Gwinnett police shed light on an investigation that began last year that's chalked more than 80 felony charges against 14 conspirators, including two employees of Wachovia and Bank of America branches, authorities said.
The total take: $420,000, police told the Daily Post.
The scheme involved key players sending eight recruits to cash fraudulent checks as a means to buffer themselves from the crimes, police said. The bank employees -- two women from Atlanta -- allegedly stole checking account information to create bogus checks, payable to the recruits.
Gwinnett police spokesman Cpl. Brian Kelly said more than 20 victim accounts were profiled and compromised. Documents show the group targeted victims in a wide radius, from Delaware to Texas.
Among the commercial victims: a Kennesaw rent-to-own real estate group; an Ellenwood charity; a Lithonia-based church; a painting company and a transportation business, according to arrest warrants.
Investigators in a Gwinnett police electronic and financial crimes unit began linking similar fraud cases last year. Two suspects, known only by the monikers "Diamond" and "Drop," emerged as possible ringleaders, Kelly said.
They've since been identified as a married couple from Dacula -- Tabitha "Diamond" Clarke, 37, and Adlai "Drop" Clarke, 34, Kelly said. Both face multiple counts of financial identity fraud and forgery. Tabitha Clarke was found in illegal possession of several firearms as well, her warrants state.
Other key players include: Bank of America employee Tamika Crayton, 24, of Atlanta; Wachovia employee Stephanie Williams, 42, of Atlanta, and Kimberly Daley, 29, of Decatur, police said.
The name of a sixth central figure is being withheld, police said.
The cases all bore commonalities -- namely, the people cashing the checks, Kelly said.
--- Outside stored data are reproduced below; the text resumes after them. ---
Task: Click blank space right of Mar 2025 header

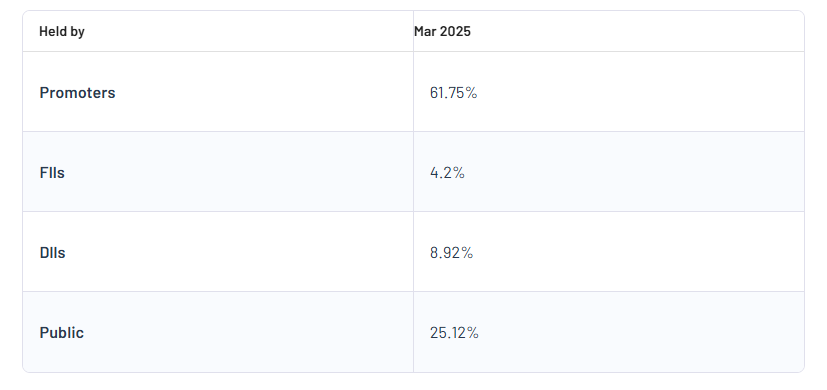Action: point(637,32)
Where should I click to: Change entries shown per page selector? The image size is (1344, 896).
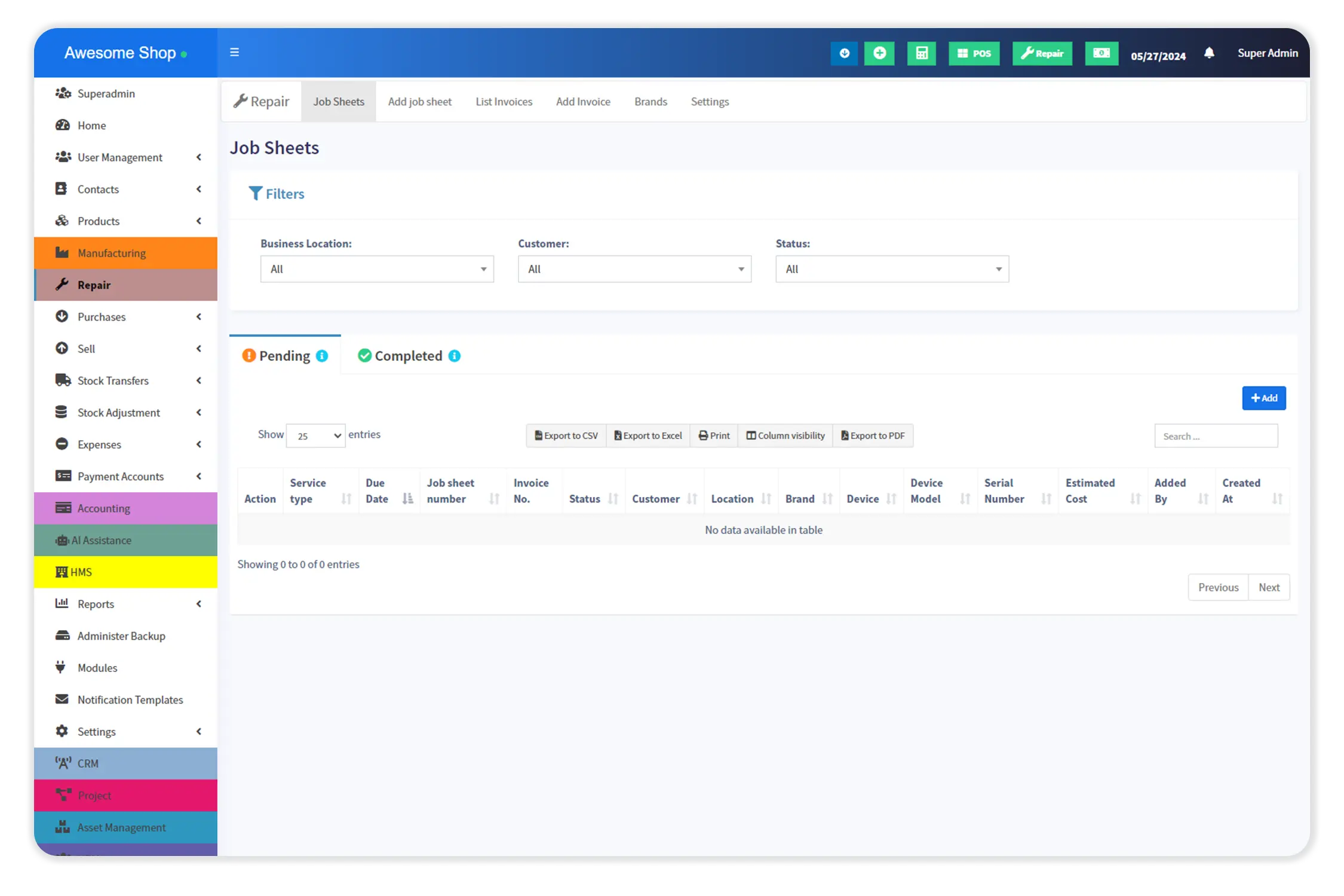[x=316, y=436]
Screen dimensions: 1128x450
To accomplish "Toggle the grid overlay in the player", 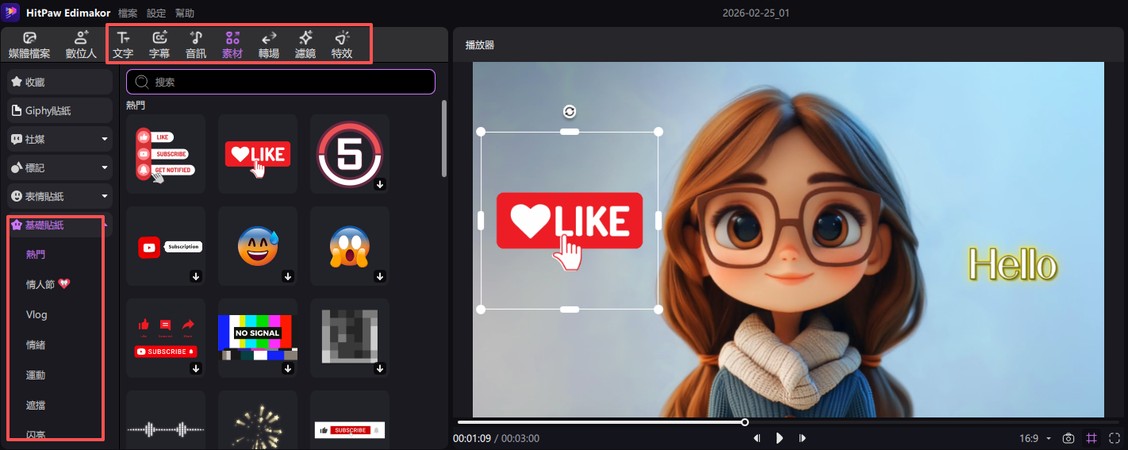I will click(x=1091, y=438).
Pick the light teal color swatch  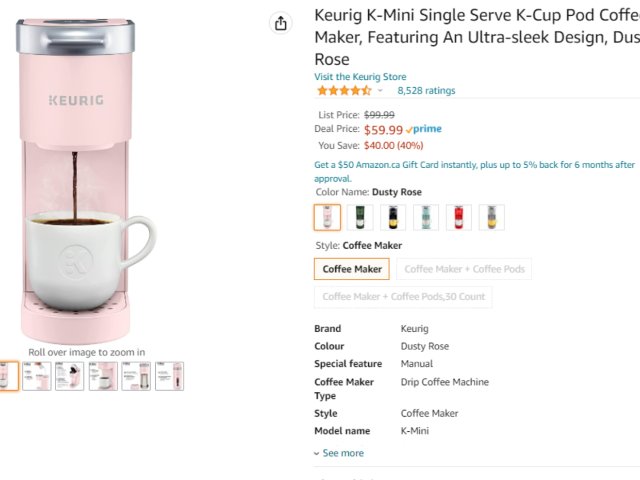click(426, 217)
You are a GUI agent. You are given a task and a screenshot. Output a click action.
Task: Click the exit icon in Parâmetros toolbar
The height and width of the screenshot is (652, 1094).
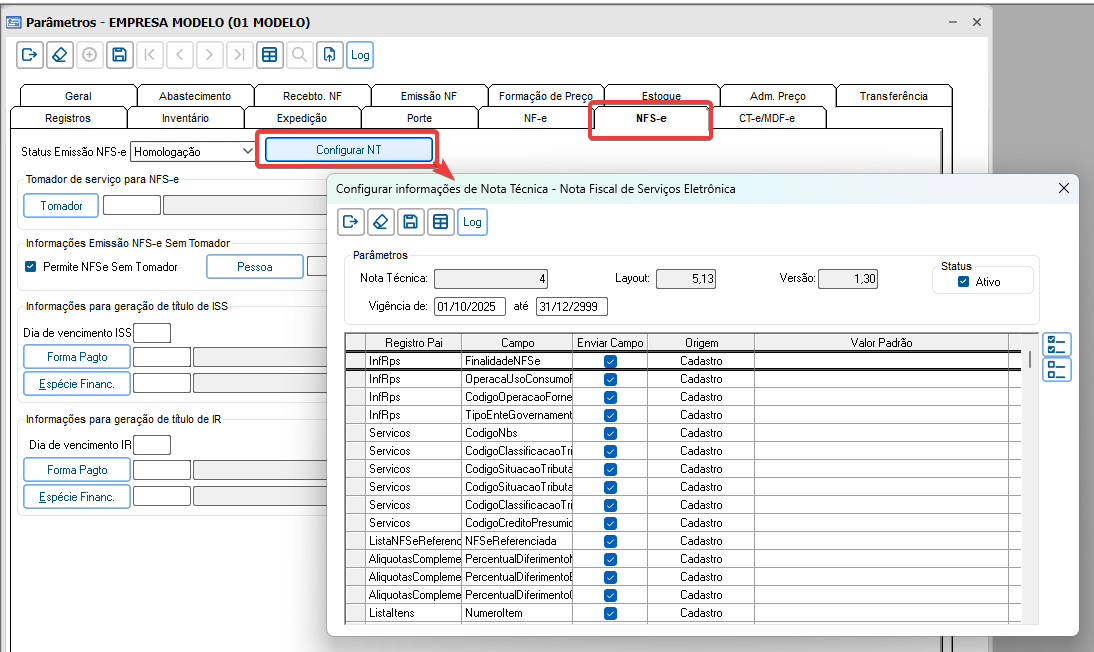pos(29,55)
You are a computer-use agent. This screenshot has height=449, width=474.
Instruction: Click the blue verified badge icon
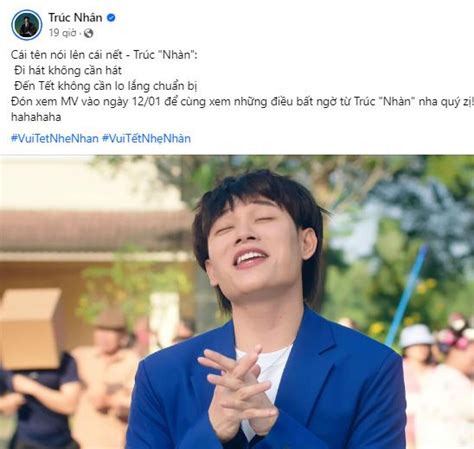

Other "elements" left behind and analyses used to catch the suspects could not be disclosed, he said.
None of the money has been recovered.
"It'll be up to the courts at this point to order restitution for the victims -- Wachovia and Bank of America," Kelly said.
The case, which remains under investigation, has attracted interest from federal authorities and could have a global reach by the time it's over, Kelly said.
"One can only presume (the current case) represents the tip of the iceberg," he said.